Pekerja kemanusiaan adalah salah satu profesi yang memiliki karakter tersebut, terutama bila harus terjun dalam tanggap bencana. Situasi yang kacau bahkan kadang mencekam, menyaksikan kehilangan, dan mengupayakan keselamatan memberi tekanan yang sangat intens. Semua harus dilakukan cepat dan tepat sehingga bukan hanya kekuatan fisik yang diuji, tapi juga kesiapan hati.

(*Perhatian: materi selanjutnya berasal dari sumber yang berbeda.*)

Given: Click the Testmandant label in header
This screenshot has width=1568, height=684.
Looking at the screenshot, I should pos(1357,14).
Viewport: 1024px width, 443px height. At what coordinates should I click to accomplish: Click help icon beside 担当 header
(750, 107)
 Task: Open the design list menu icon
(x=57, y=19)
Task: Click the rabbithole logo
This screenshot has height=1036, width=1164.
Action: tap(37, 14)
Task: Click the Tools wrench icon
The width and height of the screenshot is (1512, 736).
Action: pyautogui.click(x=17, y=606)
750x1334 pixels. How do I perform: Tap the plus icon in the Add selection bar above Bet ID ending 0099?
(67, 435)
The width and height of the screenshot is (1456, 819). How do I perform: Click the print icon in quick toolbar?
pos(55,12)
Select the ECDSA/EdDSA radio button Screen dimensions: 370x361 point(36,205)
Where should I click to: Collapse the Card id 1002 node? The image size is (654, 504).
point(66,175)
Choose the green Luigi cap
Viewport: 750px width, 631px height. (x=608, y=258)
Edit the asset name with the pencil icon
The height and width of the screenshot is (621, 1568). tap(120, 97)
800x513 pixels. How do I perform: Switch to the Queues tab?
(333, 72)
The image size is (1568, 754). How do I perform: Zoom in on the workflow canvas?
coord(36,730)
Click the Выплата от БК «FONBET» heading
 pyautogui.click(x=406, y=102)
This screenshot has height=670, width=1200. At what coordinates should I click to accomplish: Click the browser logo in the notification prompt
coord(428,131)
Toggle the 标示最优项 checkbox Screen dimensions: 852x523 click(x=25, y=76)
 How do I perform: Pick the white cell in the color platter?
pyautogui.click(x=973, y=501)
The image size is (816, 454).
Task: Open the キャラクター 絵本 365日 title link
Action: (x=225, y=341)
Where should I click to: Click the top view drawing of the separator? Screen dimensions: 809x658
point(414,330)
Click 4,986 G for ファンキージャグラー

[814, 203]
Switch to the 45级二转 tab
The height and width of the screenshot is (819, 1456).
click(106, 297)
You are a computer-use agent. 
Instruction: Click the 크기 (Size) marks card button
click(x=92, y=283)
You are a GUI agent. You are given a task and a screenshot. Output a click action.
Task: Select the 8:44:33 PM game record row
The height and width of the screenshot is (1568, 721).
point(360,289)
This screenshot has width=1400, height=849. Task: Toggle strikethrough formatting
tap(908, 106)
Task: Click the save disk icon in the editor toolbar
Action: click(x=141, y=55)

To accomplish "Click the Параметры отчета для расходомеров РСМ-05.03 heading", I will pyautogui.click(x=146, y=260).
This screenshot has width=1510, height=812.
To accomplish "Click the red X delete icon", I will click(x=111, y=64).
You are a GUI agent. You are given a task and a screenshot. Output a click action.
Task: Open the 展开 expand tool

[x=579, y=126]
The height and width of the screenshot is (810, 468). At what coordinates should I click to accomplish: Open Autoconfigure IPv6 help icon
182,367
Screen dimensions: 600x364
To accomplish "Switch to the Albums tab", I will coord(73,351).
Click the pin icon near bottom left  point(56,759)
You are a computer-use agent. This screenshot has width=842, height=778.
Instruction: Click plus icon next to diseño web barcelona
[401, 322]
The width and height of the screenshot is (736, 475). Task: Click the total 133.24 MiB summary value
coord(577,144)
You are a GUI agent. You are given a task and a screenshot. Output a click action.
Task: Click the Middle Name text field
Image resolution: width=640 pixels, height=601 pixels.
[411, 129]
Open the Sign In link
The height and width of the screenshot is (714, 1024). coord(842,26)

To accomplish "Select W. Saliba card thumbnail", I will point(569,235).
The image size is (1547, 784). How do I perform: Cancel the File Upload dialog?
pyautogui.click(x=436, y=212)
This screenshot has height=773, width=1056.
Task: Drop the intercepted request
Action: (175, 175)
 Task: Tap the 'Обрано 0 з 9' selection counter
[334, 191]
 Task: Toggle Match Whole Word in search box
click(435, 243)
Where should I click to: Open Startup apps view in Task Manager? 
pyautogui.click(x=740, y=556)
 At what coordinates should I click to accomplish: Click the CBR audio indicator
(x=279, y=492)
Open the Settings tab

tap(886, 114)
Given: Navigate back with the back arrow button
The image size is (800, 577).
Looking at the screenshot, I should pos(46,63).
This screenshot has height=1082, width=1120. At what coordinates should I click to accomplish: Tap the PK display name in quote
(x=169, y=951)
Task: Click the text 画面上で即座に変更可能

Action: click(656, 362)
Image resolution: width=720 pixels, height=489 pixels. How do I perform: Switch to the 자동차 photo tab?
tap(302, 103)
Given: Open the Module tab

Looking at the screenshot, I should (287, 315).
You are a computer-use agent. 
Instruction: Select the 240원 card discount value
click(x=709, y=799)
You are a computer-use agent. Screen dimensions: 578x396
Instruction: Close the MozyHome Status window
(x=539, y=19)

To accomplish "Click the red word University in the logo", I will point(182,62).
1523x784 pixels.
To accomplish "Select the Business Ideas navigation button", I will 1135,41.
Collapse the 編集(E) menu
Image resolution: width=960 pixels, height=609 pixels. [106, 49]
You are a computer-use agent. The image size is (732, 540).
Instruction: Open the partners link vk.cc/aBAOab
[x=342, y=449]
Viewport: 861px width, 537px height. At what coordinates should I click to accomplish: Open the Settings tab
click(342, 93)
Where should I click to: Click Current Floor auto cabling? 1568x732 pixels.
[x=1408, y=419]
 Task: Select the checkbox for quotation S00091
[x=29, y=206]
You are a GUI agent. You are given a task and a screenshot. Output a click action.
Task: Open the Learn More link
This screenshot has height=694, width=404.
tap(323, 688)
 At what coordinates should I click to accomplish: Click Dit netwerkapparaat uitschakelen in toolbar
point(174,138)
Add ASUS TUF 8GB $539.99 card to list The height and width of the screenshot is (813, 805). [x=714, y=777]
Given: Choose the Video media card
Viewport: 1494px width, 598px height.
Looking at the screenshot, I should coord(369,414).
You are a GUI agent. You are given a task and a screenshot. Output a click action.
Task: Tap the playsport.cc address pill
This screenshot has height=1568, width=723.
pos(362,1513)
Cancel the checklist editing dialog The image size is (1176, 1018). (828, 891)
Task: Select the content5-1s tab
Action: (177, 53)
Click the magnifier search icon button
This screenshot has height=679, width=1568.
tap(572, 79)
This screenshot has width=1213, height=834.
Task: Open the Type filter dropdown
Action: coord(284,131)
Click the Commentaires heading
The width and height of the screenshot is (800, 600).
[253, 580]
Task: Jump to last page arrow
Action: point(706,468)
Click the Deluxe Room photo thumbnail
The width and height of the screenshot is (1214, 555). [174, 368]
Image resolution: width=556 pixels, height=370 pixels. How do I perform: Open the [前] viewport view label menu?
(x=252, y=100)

Angelina Theodora, saat ini berperan sebagai Direktur Nasional Wahana Visi Indonesia, banyak mengisi perjalanan karirnya di dunia kemanusiaan melalui serangkaian program tanggap bencana. Satu pembelajaran berharga yang ia dapat dari pengalaman tersebut adalah pentingnya memastikan bahwa hati kita tetap penuh dengan harapan yang siap dibagikan pada sesama.
“Saya sempat meninggalkan dunia kemanusiaan. Salah satunya, setelah saya ikut tanggap bencana gempa bumi di Gujarat, India. Sebelum saya terlibat dalam tanggap bencana gempa di Gujarat, tahun 2000-2001 saya terlibat dalam tanggap bencana lain di India, berpindah-pindah dari satu daerah ke daerah lainnya dalam hitungan bulan. Antara tahun 1999-2000 saya terlibat tanggap bencana di Timor Leste. Saat itu saya tidak menyadari bahwa saya lelah secara mental karena secara fisik saya merasa baik-baik saja,” cerita perempuan yang akrab disapa Angel ini.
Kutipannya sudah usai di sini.